===== MATERIAL PROVIDED
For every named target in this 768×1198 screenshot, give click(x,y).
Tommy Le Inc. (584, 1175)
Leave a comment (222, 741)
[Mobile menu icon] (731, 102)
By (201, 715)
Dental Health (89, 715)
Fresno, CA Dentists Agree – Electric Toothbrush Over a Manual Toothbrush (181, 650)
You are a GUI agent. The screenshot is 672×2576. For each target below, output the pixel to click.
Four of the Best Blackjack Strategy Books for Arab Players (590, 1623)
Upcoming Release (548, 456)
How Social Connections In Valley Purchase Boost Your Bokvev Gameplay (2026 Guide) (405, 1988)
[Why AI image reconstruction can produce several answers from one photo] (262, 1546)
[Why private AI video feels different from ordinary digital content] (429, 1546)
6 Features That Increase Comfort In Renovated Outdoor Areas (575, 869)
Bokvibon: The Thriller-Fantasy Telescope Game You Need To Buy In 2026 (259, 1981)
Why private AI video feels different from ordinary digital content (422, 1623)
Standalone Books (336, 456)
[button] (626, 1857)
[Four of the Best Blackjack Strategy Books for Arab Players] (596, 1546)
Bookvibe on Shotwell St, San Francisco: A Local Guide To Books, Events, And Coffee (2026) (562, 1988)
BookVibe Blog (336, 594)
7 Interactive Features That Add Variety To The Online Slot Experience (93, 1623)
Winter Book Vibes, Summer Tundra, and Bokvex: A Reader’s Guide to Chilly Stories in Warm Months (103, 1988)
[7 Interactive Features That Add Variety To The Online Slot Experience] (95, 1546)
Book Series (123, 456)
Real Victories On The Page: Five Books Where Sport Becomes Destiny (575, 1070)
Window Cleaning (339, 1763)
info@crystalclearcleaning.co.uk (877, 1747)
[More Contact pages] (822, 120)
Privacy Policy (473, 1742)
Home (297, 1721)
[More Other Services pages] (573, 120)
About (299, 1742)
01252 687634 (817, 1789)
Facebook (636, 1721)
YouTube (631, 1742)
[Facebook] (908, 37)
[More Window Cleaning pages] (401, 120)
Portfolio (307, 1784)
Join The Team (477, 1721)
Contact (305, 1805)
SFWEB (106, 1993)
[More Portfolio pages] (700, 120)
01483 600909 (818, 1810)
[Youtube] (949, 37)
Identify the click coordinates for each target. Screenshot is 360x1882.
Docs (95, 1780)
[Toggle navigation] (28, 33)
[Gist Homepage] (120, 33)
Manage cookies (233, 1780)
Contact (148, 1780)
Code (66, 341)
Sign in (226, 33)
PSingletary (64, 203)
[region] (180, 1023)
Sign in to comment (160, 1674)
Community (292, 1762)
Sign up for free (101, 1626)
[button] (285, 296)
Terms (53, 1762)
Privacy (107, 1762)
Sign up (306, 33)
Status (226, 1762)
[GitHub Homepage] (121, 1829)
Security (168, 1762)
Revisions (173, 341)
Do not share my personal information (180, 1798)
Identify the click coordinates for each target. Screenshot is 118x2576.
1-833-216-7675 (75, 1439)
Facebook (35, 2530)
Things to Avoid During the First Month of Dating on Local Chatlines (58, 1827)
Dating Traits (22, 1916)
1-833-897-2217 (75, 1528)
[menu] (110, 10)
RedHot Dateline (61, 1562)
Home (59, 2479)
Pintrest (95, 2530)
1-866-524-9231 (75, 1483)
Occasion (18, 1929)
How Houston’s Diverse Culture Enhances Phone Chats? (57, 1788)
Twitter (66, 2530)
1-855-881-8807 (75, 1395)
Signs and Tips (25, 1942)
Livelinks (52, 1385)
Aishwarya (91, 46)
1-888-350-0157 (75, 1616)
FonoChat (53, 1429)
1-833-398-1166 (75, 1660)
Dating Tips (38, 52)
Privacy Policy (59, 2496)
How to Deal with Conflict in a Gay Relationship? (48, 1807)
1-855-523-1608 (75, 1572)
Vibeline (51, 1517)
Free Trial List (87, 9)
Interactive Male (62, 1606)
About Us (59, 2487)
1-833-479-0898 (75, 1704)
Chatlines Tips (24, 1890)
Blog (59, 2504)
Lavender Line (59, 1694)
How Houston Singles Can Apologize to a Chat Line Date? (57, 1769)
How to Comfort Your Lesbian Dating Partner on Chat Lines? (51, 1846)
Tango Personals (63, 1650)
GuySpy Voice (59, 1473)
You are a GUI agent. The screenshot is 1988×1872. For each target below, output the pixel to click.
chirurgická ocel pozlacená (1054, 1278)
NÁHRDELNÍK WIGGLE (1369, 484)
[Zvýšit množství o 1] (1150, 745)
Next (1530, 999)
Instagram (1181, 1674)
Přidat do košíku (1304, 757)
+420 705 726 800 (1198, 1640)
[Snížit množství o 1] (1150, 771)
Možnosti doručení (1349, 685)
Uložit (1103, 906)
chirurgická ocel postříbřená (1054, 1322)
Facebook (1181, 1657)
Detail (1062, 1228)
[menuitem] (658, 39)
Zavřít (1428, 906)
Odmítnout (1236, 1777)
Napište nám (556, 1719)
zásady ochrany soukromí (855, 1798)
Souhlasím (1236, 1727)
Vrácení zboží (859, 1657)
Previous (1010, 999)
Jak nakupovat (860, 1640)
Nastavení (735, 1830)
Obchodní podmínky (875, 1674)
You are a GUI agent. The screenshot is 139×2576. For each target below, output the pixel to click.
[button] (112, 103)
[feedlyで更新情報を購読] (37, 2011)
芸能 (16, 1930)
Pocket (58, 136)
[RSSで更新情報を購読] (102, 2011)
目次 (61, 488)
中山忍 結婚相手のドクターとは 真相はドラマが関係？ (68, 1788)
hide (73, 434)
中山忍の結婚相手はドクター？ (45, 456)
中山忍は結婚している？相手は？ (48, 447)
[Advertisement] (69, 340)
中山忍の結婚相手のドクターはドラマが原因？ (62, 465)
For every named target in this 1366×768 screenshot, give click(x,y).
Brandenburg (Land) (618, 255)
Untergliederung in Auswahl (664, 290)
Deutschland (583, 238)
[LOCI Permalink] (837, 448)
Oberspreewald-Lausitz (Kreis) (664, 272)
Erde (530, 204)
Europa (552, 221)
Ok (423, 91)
==========
ACTIVITY. Only a number is wanted here: how many lines above hold the string "different"?

ANSWER FOR THIS EXERCISE. 2